Lagrange, Andre, Department of Neurology

Andre H. Lagrange, M.D., Ph.D.
Associate Professor of Neurology
6144 MRB III

My lab uses electrophysiological techniques with brain slices and immortalized cultured cells to study the tuning of inhibitory neurotransmission during normal brain function and in disease states, including epilepsy. GABA is the primary inhibitory neurotransmitter in the adult brain and is critical for normal brain function. However, in the developing brain, GABA acts as an excitatory signal that directs normal neuronal migration and synaptogenesis. We have found that a predominant GABA receptor expressed primarily during early life is subject to RNA editing in a developmentally regulated fashion. By introducing a single amino acid change in a key portion of these GABA receptors, RNA editing leads to significant changes in receptor function, thereby producing a brief window in late embryogenesis/early postnatal life in which GABA causes the prolonged/slow depolarizations that are important for the subsequent formation of both excitatory and inhibitory connections later in life.

Lagrange’s clinical interest is in the treatment of women with epilepsy.
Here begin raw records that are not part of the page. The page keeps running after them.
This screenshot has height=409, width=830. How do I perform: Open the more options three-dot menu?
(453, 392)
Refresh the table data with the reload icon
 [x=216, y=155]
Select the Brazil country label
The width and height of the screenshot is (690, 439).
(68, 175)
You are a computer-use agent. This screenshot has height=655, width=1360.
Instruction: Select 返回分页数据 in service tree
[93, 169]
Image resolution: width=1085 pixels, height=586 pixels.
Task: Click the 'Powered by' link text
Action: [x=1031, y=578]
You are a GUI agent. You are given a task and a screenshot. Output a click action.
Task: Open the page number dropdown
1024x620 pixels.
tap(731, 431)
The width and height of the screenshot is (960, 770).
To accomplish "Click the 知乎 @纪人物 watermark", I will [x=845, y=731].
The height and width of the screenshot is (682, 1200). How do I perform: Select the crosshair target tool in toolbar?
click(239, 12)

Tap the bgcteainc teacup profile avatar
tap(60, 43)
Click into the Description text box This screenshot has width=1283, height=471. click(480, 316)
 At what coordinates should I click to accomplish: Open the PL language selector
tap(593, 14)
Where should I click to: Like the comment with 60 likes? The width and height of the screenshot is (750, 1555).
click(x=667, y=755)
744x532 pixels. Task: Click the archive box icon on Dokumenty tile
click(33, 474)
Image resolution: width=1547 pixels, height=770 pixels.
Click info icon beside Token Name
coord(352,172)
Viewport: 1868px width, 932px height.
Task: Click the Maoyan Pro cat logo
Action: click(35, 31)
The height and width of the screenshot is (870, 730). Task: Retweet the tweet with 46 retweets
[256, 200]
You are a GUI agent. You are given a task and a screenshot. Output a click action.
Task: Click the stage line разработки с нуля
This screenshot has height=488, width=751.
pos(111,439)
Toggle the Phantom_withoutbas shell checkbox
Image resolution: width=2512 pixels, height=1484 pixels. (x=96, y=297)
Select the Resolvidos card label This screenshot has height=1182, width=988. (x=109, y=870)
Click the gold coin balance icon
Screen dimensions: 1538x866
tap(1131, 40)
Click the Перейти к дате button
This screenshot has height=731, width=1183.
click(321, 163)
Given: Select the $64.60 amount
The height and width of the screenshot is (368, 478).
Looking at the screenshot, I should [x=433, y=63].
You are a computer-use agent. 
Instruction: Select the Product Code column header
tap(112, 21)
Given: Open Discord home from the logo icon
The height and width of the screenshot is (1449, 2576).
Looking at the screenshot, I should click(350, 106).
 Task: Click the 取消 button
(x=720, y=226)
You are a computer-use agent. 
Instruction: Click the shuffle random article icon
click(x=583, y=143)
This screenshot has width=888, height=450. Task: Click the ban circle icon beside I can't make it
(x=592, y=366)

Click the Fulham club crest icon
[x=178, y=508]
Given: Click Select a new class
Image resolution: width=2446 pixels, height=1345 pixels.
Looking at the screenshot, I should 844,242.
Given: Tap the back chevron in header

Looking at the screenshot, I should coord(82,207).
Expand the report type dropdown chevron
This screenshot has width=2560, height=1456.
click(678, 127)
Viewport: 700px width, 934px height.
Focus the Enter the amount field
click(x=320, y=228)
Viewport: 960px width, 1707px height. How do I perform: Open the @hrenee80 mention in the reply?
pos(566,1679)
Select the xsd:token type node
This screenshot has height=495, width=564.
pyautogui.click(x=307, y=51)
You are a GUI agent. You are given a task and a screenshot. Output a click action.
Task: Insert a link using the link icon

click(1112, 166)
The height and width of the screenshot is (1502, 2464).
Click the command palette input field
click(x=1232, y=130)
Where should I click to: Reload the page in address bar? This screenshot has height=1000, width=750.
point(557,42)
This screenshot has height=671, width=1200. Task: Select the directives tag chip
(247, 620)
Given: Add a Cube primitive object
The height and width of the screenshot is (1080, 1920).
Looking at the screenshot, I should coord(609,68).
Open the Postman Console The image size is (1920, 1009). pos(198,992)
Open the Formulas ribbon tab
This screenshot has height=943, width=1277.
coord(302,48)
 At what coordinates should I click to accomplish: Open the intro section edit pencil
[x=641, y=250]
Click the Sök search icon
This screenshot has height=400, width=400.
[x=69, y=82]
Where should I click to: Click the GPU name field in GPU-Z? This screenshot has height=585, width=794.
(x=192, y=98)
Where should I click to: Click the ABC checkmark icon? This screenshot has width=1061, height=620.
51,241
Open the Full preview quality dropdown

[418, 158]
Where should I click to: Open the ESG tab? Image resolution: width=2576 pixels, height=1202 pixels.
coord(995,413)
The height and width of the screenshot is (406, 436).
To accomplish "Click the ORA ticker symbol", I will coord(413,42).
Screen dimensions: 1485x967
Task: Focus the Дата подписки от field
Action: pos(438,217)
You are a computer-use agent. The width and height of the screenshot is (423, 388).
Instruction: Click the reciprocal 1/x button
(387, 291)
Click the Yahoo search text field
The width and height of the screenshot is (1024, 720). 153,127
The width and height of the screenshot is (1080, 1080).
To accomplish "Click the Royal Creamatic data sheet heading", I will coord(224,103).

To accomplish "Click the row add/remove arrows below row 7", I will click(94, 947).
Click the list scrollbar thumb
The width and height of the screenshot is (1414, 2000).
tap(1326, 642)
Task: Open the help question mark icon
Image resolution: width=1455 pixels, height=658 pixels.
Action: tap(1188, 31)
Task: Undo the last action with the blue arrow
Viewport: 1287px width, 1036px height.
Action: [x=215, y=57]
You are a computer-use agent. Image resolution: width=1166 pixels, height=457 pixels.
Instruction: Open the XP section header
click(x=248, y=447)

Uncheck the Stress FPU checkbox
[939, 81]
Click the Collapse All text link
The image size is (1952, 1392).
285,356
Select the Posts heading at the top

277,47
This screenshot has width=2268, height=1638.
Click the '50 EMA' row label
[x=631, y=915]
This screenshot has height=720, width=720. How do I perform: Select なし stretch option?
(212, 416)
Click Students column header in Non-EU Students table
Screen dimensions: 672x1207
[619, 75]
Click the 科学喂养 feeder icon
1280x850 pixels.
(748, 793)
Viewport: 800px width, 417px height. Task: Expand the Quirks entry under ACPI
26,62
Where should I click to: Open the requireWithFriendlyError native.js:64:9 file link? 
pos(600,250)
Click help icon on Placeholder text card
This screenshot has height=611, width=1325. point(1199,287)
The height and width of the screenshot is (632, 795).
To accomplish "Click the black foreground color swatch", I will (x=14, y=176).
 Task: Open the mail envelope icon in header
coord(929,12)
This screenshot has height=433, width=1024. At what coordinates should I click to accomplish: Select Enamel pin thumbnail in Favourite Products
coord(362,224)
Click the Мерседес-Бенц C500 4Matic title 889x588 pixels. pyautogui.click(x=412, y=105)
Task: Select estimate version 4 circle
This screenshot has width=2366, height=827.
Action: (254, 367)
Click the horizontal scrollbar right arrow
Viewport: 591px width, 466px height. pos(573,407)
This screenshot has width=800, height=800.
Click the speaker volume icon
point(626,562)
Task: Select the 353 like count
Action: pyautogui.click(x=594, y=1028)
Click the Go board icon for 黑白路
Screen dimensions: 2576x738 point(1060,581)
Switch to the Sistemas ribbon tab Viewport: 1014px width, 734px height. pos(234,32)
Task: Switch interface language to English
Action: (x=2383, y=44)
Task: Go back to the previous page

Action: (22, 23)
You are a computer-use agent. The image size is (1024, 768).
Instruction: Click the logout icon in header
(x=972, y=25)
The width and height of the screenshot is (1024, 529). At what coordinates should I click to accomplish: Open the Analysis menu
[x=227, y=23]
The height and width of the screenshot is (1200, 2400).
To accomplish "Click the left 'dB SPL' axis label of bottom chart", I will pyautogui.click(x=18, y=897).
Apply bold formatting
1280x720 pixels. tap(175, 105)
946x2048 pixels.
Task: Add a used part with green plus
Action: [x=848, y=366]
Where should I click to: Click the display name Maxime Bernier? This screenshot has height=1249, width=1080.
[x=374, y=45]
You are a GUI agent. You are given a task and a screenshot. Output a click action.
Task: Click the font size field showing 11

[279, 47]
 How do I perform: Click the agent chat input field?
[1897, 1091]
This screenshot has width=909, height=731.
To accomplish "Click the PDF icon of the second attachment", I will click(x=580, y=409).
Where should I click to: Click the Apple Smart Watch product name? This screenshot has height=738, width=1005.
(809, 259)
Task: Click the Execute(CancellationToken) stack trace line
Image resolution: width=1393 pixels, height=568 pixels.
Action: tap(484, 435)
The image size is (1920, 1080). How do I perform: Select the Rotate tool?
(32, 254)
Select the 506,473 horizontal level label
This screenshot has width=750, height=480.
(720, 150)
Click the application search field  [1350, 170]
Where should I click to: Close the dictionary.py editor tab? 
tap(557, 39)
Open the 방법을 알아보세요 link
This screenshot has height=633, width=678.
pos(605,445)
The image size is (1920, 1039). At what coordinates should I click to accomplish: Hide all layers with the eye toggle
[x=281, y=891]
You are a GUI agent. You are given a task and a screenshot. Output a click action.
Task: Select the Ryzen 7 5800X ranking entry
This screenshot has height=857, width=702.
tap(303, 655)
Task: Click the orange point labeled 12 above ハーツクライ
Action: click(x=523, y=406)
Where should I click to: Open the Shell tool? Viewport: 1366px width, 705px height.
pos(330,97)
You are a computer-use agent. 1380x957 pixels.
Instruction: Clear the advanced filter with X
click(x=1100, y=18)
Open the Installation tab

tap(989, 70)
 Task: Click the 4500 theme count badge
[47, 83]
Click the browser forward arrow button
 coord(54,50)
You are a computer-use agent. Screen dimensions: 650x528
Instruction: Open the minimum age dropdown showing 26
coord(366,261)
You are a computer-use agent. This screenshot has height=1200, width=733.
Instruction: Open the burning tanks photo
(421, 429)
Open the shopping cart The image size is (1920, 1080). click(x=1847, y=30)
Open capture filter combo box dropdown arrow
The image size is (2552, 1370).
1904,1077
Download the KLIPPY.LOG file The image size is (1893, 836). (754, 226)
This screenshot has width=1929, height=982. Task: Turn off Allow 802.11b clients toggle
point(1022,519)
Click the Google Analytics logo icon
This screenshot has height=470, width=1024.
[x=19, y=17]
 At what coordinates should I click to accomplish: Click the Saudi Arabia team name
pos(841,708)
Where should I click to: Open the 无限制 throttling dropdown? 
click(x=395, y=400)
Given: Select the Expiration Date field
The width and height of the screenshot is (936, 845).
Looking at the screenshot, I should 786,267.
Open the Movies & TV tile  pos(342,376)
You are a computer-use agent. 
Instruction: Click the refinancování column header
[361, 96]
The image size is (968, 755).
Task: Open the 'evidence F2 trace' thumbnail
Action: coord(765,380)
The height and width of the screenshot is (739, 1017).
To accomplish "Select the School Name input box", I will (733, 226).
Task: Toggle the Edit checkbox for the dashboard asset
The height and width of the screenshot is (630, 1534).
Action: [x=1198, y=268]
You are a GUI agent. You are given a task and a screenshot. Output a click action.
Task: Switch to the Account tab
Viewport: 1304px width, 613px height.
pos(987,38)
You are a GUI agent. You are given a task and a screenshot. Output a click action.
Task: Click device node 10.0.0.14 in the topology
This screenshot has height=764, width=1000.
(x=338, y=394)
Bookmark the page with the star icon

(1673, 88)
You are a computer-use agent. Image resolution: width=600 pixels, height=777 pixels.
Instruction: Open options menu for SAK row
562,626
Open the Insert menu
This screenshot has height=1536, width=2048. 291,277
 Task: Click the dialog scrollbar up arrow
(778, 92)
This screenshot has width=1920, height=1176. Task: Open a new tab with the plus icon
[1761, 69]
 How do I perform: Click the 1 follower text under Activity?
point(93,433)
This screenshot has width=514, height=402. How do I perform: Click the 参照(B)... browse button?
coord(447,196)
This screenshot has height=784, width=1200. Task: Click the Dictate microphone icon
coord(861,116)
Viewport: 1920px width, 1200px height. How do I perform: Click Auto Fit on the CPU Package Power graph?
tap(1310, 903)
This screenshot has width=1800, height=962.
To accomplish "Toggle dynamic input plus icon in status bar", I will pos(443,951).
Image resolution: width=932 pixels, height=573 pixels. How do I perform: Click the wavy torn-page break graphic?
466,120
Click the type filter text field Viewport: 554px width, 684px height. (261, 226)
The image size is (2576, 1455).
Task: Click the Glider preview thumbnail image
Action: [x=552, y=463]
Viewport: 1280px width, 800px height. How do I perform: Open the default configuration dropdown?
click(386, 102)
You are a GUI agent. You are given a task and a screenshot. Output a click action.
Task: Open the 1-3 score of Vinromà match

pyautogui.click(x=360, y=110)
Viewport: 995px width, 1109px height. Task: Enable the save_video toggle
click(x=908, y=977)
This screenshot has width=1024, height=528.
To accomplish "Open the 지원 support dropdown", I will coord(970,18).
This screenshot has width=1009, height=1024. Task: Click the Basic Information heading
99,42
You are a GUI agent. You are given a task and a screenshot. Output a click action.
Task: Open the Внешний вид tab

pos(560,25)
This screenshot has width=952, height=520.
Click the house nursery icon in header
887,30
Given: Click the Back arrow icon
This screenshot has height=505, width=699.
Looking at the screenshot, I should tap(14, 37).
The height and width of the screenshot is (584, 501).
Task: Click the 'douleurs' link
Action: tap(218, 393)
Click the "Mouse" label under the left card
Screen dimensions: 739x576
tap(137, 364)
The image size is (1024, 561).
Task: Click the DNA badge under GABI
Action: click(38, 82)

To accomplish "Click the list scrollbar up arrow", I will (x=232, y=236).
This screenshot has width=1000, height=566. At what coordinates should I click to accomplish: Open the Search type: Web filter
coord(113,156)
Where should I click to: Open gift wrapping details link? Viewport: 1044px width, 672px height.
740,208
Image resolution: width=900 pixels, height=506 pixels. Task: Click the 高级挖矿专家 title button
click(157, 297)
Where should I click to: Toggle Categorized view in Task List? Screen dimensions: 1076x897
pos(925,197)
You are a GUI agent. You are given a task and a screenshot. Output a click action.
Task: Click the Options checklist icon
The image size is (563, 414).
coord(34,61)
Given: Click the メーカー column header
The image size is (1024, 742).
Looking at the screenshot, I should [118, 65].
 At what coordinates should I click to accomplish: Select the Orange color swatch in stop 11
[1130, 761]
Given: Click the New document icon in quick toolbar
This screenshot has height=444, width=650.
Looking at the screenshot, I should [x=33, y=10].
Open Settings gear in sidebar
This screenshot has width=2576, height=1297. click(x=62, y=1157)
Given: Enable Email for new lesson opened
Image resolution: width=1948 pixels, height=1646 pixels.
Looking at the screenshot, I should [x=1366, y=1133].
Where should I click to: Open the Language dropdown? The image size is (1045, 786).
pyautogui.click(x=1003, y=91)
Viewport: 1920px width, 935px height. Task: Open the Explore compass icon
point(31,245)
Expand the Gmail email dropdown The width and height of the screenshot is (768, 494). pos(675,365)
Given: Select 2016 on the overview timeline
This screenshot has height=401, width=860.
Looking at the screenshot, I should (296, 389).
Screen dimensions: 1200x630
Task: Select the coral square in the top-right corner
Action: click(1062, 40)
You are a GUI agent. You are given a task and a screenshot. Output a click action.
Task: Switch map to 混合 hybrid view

It has been known for a few years that some of the medications used to treat epilepsy may increase the risk of having a child with congenital malformations. Unfortunately, these teratogenic drugs are also widely used for a number of other neurological and psychiatric disorders, such as migraines and bipolar disorder. Alarmingly, recent work has suggested that children exposed to a subset of these drugs in utero have reduced IQ later in life, and an increased incidence of neurodevelopmental disorders such as autism. Further animal work has suggested that these poor cognitive outcomes may involve subtle cortical malformation/laminar disruption, which are thought to be mediated by the GABA modulatory nature of these drugs. Lagrange’s lab is working to understand the role of specific GABA receptors in brain development and how these processes are regulated during normal development, as well as how they may be disrupted by disease states and medications.